USING THE INFORMATION →
- A) Copy the text of the congenital heart disease abstract from "Results: We studied" up to and including "pericardectomy syndrome (22).".
- B) List the kinds of data that, according to the congenital heart disease abstract, were collected from hospital files.
- C) Continue the congenital heart disease abstract after its last sentence.

TEXT PASSAGE →
Introduction: While in developed countries prenatal diagnosis is currently used to detect Congenital Heart Disease before (CHD) before birth, in developing countries only a minority of children with CHD is detected and few benefit from surgical treatment. Having created a referral unit for diagnosis and treatment of cardiovascular diseases in a resource-deprived country we designed a study aiming at describing the spectrum and characteristics of CHD and discuss the challenges of its management.
Population and methods: We studied retrospectively all patients assisted at a referral unit between 2001 and 2007, collecting epidemiological, clinical, echocardiographic and surgical data from hospital files.
Results: We studied 534 patients with median age at diagnosis of 4 years (range 0-79); 296 were females (55.4%). Only 282 (52.8%) patients were diagnosed under the age of two years, and complications were present in 155 (29.0%) at time of diagnosis. We operated 196 patients with mean age of 8±10 years. Only 29 of the 111 complex defects were considered for surgery. The 30-days post-operative mortality was 8/196 (4.0%). The most important post-surgical complications were post pericardectomy syndrome (22).

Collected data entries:
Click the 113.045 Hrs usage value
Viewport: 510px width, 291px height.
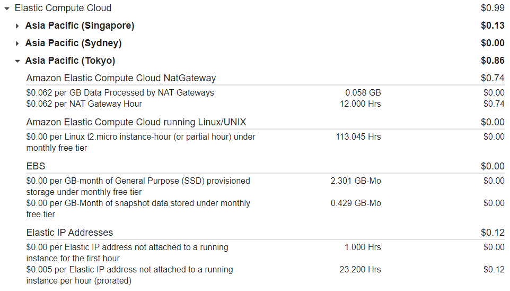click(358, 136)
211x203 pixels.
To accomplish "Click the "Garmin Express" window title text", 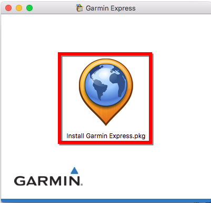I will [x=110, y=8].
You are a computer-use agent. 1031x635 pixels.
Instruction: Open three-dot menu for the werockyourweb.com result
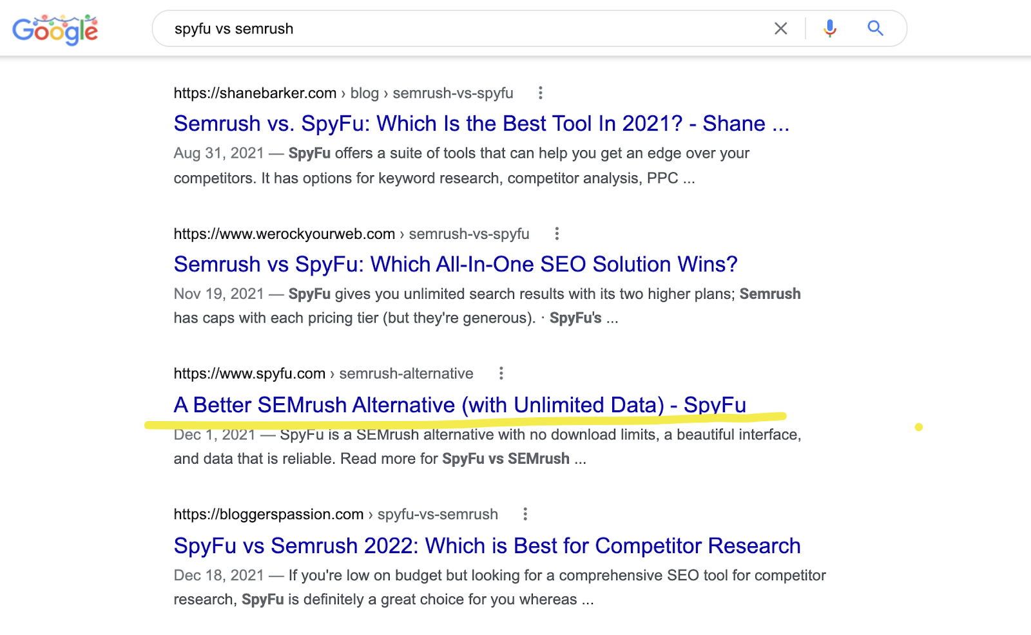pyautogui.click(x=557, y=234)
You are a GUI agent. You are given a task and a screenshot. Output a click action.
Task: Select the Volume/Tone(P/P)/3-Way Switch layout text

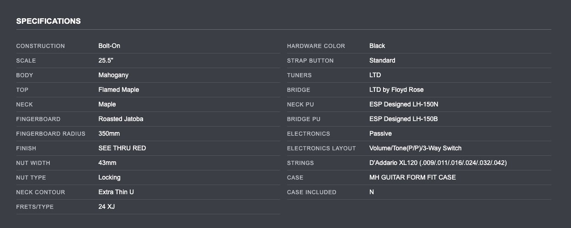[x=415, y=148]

EXPECTED RESPONSES →
- A)
Results: We studied 534 patients with median age at diagnosis of 4 years (range 0-79); 296 were females (55.4%). Only 282 (52.8%) patients were diagnosed under the age of two years, and complications were present in 155 (29.0%) at time of diagnosis. We operated 196 patients with mean age of 8±10 years. Only 29 of the 111 complex defects were considered for surgery. The 30-days post-operative mortality was 8/196 (4.0%). The most important post-surgical complications were post pericardectomy syndrome (22).

- B) epidemiological, clinical, echocardiographic, surgical

- C)
Discussion: A pattern of late presentation accompanied by high rate of complications was found. In resource-deprived settings the approach to the management of CHD emphasizes the treatment of "curable" malformations. Surgery for CHD in these settings must be linked to early detection and a referral system in which general practitioners, pediatricians, obstetricians and cardiologists interact in the design and implementation protocols for diagnosis, management and follow-up of patients.